■ Work order ■
Start your answer with the line containing "The width and height of the screenshot is (1080, 1086)." and end it with the last line of the records below, retyping every line between exactly and adding nothing.

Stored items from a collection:
--- START ---
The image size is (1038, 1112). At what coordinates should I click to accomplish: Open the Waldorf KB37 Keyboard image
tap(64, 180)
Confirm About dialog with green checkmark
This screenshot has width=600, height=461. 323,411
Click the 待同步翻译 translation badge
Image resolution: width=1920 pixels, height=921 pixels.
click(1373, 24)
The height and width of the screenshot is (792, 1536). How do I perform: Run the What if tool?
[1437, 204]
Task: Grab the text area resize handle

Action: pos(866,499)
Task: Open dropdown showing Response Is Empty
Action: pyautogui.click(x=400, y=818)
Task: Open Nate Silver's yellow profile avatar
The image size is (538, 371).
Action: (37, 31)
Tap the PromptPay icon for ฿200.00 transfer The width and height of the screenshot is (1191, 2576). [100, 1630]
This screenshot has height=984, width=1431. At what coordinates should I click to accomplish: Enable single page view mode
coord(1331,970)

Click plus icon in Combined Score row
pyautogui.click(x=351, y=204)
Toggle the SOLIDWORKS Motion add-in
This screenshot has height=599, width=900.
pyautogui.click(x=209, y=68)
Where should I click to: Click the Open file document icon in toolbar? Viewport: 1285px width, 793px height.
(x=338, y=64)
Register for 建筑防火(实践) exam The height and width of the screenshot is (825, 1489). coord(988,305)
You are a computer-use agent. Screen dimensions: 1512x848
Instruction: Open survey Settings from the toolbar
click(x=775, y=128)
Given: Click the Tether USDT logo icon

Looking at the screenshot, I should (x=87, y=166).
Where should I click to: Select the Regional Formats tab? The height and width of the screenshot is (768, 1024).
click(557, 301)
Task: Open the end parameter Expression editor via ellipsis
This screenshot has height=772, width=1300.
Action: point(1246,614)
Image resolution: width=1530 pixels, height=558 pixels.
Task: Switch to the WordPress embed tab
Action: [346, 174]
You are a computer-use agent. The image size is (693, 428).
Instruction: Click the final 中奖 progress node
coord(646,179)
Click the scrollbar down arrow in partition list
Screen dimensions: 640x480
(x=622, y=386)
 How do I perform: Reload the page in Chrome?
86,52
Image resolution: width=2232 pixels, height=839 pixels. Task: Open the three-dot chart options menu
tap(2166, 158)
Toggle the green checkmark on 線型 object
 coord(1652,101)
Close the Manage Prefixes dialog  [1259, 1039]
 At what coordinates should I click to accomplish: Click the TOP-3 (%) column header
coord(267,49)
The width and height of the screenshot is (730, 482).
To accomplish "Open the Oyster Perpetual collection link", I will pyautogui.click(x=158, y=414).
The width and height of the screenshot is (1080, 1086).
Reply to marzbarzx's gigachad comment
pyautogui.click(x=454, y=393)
--- END ---
■ Reply ■
The width and height of the screenshot is (1080, 1086).
Reply to marzbarzx's gigachad comment
pyautogui.click(x=454, y=393)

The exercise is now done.